Rabu 30 Dec 2020 21:20 WIB

Pembubaran FPI dan Gagasan Emas DKN dari Jokowi

Langkah yang terbaik dilakukan oleh pemerintah bukan memukul dengan membubarkannya

Sejumlah anggota kepolisian dan warga mencopot plang atribut FPI di Jalan Petamburan III, Jakarta, Rabu (30/12). Aparat gabungan dari TNI dan Polri mendatangi kawasan Petamburan III untuk mencabut sejumlah atribut FPI pasca pembubaran organisasi tersebut oleh pemerintah. Republika/Putra M. Akbar
Foto: Republika/Putra M. Akbar
Sejumlah anggota kepolisian dan warga mencopot plang atribut FPI di Jalan Petamburan III, Jakarta, Rabu (30/12). Aparat gabungan dari TNI dan Polri mendatangi kawasan Petamburan III untuk mencabut sejumlah atribut FPI pasca pembubaran organisasi tersebut oleh pemerintah. Republika/Putra M. Akbar

KH Anwar Abbas (Wakil Ketua Umum Majelis Ulama Indonesia)

REPUBLIKA.CO.ID,Setelah mendengar penjelasan dari pihak pemerintah berarti FPI sebagai ormas dan organisasi sudah tidak boleh lagi melakukan kegiatan di dalam wilayah Republik indonesia. Pertanyaan saya seberapa berbahayakah FPI ini dilihat oleh pemerintah ?Apakah kehadiran FPI itu mengancam eksistensi bangsa karena dia mau mengganti pancasila dan UUD 1945 ? 

Saya rasa FPI tidak hendak merubah pancasila dan UUD 1945. Malah Habib Rizieq Imam Besar dari FPI tersebut disertasi yang sedang dipersiapkannya adalah tentang Pancasila. Jadi kalau begitu kesimpulan saya pelarangan FPI tidak bersifat idiologis. Kalau tidak bersifat idiologis maka berarti  kehadiran FPI tidak akan mengancam dan akan  merusak  eksistensi bangsa. Kalau begitu apa kira-kira dosa dan kesalahan dari FPI?

═══

> [Yang Perlu Dikerjakan]
- 1) Menurut tulisan tentang pembubaran FPI, apa topik disertasi yang sedang dipersiapkan Habib Rizieq?
- 2) Lanjutkan tulisan tentang pembubaran FPI mulai dari sesudah kalimat terakhirnya.

> [Blok Data]
═══

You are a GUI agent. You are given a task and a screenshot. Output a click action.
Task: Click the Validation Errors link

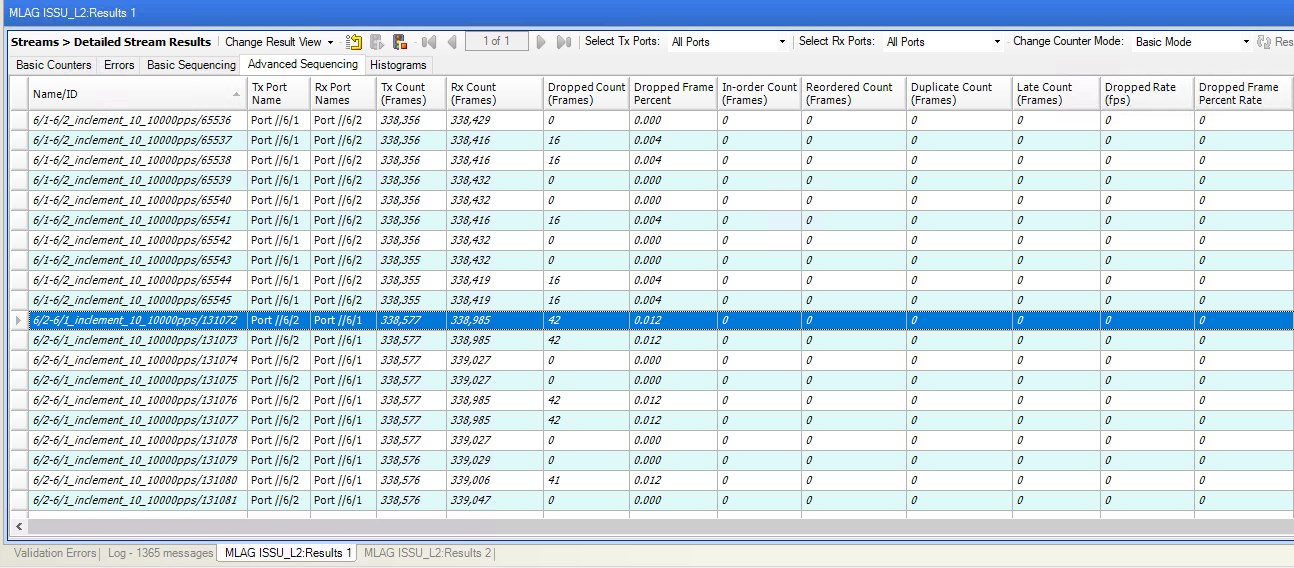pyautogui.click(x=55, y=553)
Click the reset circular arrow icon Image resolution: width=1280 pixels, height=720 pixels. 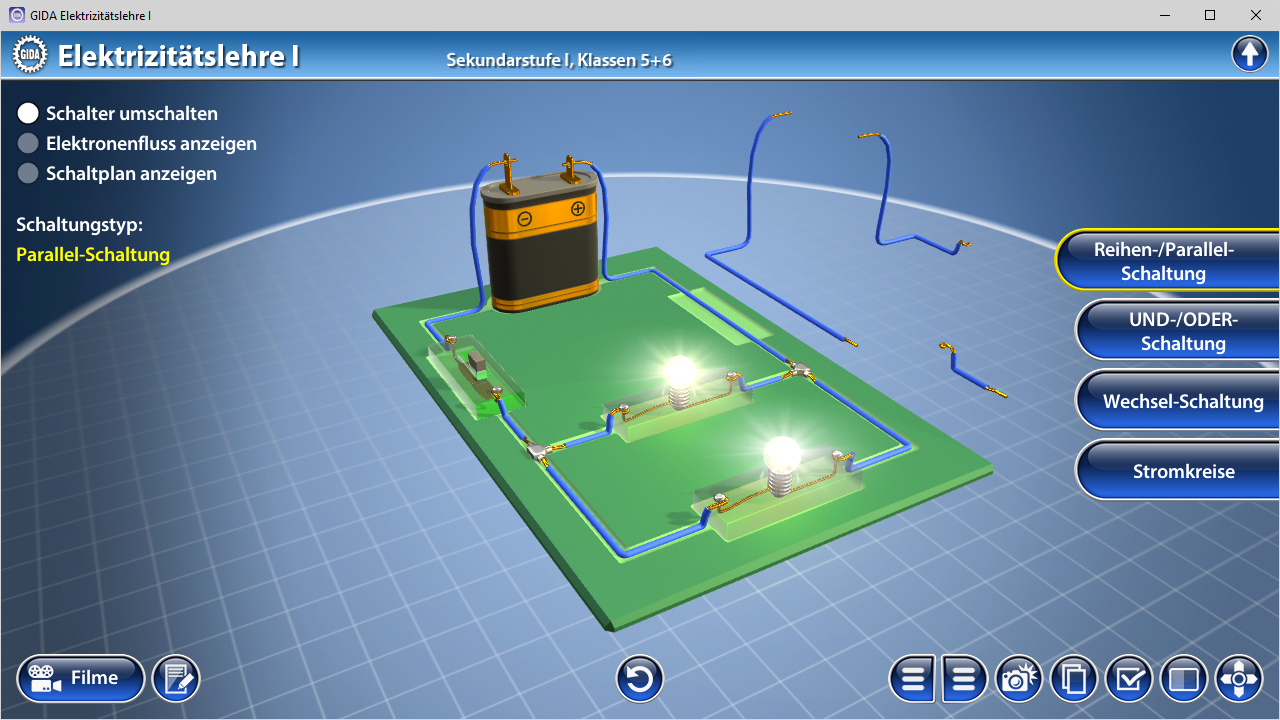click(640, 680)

═══

> [Jawaban Tugas]
- 1) Disertasi itu membahas Pancasila.

- 2)
Di antaranya yang saya dengar adalah : 

Pertama  FPI itu sudah tidak memiliki legal standing sejak tanggal 20 Juni 2019. Kalau seperti itu mengapa pemerintah tidak panggil saja itu  FPI supaya mereka mengurus kembali legal standingnya. 

Kedua, FPI itu sering melakukan sweeping. Pertanyaannya apa yang dia sweeping dan kapan dia baru turun melakukan sweeping ?  saya dengar FPI itu melakukan sweeping setelah laporannya tentang masalah pelanggaran hukum yang dilakukan oleh pihak-pihak tertentu   kepada pihak penegak hukum tidak kunjung mendapatkan respon dan tindak lanjut. Kalau memang seperti itu pihak  penegak hukum  hendaknya bersifat responsif dan cepat tanggap sehingga tindakan-tindakan sweeping  tersebut tidak terjadi.

Ketiga, FPI sering menyebar kebencian mungkin maksudnya kepada pihak pemerintah  yang disampaikannya  lewat pertemuan-pertemuan yang mereka laksanakan. Yang menjadi pertanyaan saya kebencian apa yang mereka sampaikan ? 

Apakah mereka menghasut rakyat untuk melawan pemerintah ? 

Kalau ya, hal ini tentu jelas tidak baik tetapi yang menjadi pertanyaan saya mengapa mereka sampai melakukan hal demikian ? 

Saya dengar mereka hendak melakukan revolusi akhlak yaitu ingin merubah sikap dan perilaku dari oknum-oknum pemerintah serta anak-anak bangsa ke arah yang lebih baik supaya praktek-praktek tidak terpuji seperti KKN dan abuse of power misalnya bisa diberantas.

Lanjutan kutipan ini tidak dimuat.